▶ **やること**
1/ 演奏旅行の記事から、「7月中ずっと続いた旅行。その」で始まり「嬉しくなってしまったのです。」で終わる部分をそのまま書き写してください。
2/ 演奏旅行の記事によると、筆者のもとに郵送されてきた名刺は何枚でしたか。
3/ 演奏旅行の記事で、筆者が普段は控えているのに旅の最後の数日に無理やり体に流し込んだものをすべて挙げてください。

▶ **掲載文**
演奏道中記8.7:私の原動力

7月中ずっと続いた旅行。その最後となったシアトルでの4泊5日から帰宅して、丁度一週間が過ぎました。

7月中は色々な意味で飛び回っていたと思います。飛行機の旅が多かったという文字通りの意味もあります。それに加えて、弾むような「天に上る心地」だった一方で「地に足がつかず」「浮足立った」状態が続いた一か月でもありました。兎に角一日の行程を一つずつこなし続け、ペース配分すら考慮している余地が無かった。普段は控えているカフェイン、糖分、アルコールを、「これを食べて今夜を乗り切ろう」「これを飲んで目を覚まそう」と無理やり体に流し込みながら次の数時間に備える様な最後の数日でした。

そういう無茶をする価値は多いに在ったのです。かけがえの無い出会いや会話に次々と巡り合い、物凄い知的・感情的刺激を多く受け、これからの勢いに繋がる動機や触発を多いにもらいました。新しい知識や見解を沢山学び、美味しいご馳走を囲んで毎食歓談し、そして美しいものに沢山触れました。でも、帰って数日は茫然自失としていました。分刻みの集団スケジュールが無くなって、次の行動を自主的に決めなければいけない。一か月不在から帰って来てやる事は沢山あるのだけれど、気持ちに体が付いていかない。食材を見ても食指が動かず、食事を見ても食欲がない。朝起きるのが億劫だけれど、夜は思考が忙しく中々心穏やかに寝つけない。

自分を持て余しました。聞き分けの無い幼児に呆れる様な気持ちでした。でも、そんな私に、次にやるべき事を提示し、これからを楽しみにさせてくれる様な贈り物がありました。これです。

スタンフォード大学でオンライン講師として秋から教えさせていただくことは実は6月下旬に正式決定になったことでした。でも帰宅して数日目に、1000枚の大きな名刺の箱が郵送されてきたのです。そのスタンフォードカラーの名刺の量と、箱のずっしりとした手応えに思わず笑ってしまい、そしてSSNでシェアしたら暖かい反応を沢山いただき、何だか本当に嬉しくなってしまったのです。

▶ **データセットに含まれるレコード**
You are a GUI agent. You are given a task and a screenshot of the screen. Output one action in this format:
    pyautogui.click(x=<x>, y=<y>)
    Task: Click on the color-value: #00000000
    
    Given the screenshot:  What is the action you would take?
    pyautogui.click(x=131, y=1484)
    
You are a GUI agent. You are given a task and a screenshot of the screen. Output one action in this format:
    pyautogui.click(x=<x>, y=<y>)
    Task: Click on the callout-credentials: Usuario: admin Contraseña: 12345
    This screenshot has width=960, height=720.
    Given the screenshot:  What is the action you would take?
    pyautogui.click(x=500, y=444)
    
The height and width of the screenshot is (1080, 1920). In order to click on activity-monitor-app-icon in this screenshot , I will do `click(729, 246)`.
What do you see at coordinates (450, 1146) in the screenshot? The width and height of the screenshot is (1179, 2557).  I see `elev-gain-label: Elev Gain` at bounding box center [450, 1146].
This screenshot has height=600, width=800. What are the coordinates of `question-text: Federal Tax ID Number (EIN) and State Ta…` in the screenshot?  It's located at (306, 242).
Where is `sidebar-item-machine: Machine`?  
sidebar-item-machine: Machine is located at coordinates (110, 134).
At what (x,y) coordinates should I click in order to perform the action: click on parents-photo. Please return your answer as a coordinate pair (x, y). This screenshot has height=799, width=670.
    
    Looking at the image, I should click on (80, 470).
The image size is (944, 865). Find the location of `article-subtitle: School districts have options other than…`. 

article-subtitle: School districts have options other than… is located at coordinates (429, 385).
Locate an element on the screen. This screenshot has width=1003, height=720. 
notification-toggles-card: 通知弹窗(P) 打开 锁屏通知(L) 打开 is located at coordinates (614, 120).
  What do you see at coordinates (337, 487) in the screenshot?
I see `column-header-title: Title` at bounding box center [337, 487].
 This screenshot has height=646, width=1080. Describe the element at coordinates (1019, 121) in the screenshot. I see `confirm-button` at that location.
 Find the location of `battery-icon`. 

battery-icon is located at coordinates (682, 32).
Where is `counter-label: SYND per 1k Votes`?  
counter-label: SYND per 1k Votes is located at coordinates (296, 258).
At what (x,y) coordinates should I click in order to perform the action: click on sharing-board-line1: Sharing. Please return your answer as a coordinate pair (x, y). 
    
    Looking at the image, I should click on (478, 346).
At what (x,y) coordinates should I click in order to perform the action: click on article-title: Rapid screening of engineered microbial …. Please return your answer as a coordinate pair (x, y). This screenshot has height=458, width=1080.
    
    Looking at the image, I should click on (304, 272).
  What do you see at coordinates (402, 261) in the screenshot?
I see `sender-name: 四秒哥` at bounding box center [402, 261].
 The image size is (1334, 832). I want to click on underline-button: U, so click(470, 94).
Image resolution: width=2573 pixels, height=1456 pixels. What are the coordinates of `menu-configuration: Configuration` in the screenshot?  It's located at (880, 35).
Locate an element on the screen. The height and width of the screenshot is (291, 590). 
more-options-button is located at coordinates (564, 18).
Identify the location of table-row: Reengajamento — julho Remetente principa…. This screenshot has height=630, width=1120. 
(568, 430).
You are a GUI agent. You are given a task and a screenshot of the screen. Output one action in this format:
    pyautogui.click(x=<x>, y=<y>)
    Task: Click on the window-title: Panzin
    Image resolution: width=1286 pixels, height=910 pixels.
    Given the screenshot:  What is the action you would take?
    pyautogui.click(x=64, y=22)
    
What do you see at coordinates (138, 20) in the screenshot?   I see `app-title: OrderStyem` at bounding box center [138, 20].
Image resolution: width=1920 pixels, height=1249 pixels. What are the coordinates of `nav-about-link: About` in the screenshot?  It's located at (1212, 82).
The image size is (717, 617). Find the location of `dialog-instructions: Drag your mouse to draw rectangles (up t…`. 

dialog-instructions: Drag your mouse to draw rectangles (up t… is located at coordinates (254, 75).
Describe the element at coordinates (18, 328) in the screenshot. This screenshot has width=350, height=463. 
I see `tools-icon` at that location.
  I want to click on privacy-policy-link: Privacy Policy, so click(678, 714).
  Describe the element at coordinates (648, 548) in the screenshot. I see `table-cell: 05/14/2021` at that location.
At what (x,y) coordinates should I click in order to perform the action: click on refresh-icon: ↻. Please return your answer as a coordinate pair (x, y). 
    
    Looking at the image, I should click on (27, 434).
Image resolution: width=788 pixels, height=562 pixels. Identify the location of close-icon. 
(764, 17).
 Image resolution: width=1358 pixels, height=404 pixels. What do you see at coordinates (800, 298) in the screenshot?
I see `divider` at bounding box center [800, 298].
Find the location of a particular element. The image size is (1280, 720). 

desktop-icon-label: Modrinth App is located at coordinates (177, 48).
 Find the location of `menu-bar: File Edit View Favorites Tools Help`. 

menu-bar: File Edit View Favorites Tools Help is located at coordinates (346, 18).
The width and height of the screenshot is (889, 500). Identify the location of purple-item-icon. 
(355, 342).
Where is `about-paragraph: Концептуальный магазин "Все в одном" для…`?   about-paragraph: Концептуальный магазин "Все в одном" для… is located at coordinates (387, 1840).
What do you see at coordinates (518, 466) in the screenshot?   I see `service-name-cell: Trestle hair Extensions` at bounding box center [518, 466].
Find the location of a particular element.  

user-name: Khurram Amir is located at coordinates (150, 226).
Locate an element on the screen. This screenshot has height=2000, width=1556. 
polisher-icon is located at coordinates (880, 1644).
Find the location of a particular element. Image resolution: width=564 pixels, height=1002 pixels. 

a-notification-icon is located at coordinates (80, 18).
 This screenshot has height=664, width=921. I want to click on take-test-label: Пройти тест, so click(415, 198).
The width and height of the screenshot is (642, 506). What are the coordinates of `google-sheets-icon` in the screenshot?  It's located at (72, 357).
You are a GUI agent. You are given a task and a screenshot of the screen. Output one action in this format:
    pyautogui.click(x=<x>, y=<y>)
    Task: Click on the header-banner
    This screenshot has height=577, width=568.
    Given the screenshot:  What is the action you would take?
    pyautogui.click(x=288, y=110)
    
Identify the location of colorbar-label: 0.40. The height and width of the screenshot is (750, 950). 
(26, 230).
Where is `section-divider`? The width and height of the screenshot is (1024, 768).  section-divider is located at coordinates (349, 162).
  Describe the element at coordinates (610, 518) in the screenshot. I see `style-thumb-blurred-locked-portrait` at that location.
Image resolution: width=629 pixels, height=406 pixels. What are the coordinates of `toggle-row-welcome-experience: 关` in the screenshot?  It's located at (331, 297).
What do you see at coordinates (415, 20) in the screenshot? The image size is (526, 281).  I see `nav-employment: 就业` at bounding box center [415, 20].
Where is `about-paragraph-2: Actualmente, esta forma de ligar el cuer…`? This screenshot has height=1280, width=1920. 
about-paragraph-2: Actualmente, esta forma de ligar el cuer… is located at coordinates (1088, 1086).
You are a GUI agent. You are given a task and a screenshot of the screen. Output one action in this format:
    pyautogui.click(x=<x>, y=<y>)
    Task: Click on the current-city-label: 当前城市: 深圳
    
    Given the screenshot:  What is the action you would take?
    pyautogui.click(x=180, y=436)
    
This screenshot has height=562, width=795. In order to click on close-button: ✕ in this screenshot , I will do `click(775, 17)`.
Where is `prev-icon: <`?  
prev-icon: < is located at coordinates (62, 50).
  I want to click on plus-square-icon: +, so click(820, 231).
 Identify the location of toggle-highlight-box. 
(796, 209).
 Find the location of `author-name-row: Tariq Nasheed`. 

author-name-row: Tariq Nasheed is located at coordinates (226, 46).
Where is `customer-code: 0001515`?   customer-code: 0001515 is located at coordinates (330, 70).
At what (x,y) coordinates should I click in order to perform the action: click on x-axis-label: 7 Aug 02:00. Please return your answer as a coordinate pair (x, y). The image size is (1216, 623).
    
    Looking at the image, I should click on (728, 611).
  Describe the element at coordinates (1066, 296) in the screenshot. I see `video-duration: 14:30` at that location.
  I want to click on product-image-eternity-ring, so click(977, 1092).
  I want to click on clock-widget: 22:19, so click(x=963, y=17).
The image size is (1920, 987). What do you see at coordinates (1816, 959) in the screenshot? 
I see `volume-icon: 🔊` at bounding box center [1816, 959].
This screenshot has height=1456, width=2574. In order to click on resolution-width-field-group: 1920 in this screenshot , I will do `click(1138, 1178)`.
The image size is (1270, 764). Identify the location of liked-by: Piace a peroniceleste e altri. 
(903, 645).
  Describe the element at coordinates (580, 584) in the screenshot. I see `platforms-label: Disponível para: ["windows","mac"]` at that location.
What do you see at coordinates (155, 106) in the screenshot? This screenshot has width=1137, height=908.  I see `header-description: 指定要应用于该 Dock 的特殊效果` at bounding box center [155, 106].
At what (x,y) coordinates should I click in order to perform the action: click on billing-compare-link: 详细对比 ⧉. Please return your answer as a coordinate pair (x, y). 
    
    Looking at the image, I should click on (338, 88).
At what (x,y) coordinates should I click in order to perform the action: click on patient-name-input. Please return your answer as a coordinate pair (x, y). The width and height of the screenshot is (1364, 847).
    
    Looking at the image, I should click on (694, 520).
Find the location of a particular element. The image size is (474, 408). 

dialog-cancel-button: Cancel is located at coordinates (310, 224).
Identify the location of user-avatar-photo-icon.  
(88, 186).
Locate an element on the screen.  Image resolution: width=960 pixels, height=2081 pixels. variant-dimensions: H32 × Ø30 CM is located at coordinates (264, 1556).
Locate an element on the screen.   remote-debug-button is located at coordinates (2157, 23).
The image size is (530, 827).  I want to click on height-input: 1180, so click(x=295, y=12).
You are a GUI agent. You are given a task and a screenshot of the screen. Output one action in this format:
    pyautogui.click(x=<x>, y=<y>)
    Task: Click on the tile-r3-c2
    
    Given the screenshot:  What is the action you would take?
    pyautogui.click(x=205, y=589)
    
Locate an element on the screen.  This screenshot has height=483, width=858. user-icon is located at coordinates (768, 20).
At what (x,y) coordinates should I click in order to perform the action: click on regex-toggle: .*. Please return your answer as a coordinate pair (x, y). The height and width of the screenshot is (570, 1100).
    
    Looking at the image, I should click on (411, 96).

▶ **各課題の解答**
1/
7月中ずっと続いた旅行。その最後となったシアトルでの4泊5日から帰宅して、丁度一週間が過ぎました。

7月中は色々な意味で飛び回っていたと思います。飛行機の旅が多かったという文字通りの意味もあります。それに加えて、弾むような「天に上る心地」だった一方で「地に足がつかず」「浮足立った」状態が続いた一か月でもありました。兎に角一日の行程を一つずつこなし続け、ペース配分すら考慮している余地が無かった。普段は控えているカフェイン、糖分、アルコールを、「これを食べて今夜を乗り切ろう」「これを飲んで目を覚まそう」と無理やり体に流し込みながら次の数時間に備える様な最後の数日でした。

そういう無茶をする価値は多いに在ったのです。かけがえの無い出会いや会話に次々と巡り合い、物凄い知的・感情的刺激を多く受け、これからの勢いに繋がる動機や触発を多いにもらいました。新しい知識や見解を沢山学び、美味しいご馳走を囲んで毎食歓談し、そして美しいものに沢山触れました。でも、帰って数日は茫然自失としていました。分刻みの集団スケジュールが無くなって、次の行動を自主的に決めなければいけない。一か月不在から帰って来てやる事は沢山あるのだけれど、気持ちに体が付いていかない。食材を見ても食指が動かず、食事を見ても食欲がない。朝起きるのが億劫だけれど、夜は思考が忙しく中々心穏やかに寝つけない。

自分を持て余しました。聞き分けの無い幼児に呆れる様な気持ちでした。でも、そんな私に、次にやるべき事を提示し、これからを楽しみにさせてくれる様な贈り物がありました。これです。

スタンフォード大学でオンライン講師として秋から教えさせていただくことは実は6月下旬に正式決定になったことでした。でも帰宅して数日目に、1000枚の大きな名刺の箱が郵送されてきたのです。そのスタンフォードカラーの名刺の量と、箱のずっしりとした手応えに思わず笑ってしまい、そしてSSNでシェアしたら暖かい反応を沢山いただき、何だか本当に嬉しくなってしまったのです。

2/ 1000枚です。

3/ カフェイン、糖分、アルコール